Once you have found the line with "Screen dimensions: 556x313" in the records below, retype it and every line after it to the end exactly, with no pictures and nothing more.

> **TASK MATERIAL**
"""

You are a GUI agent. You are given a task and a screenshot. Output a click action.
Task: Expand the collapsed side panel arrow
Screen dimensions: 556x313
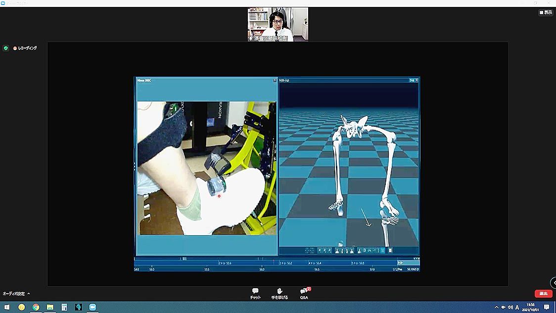point(553,283)
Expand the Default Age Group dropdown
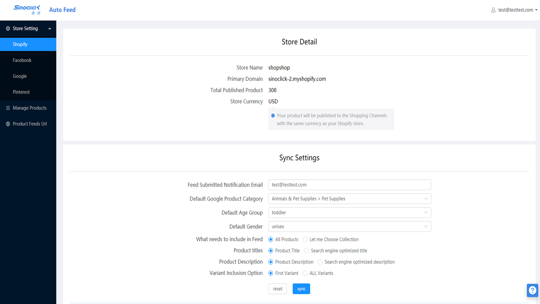The image size is (540, 304). point(349,213)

"""

> **OUTPUT FOR THIS EXERCISE**
Screen dimensions: 556x313
point(553,283)
Expand the Default Age Group dropdown
The image size is (540, 304). point(349,213)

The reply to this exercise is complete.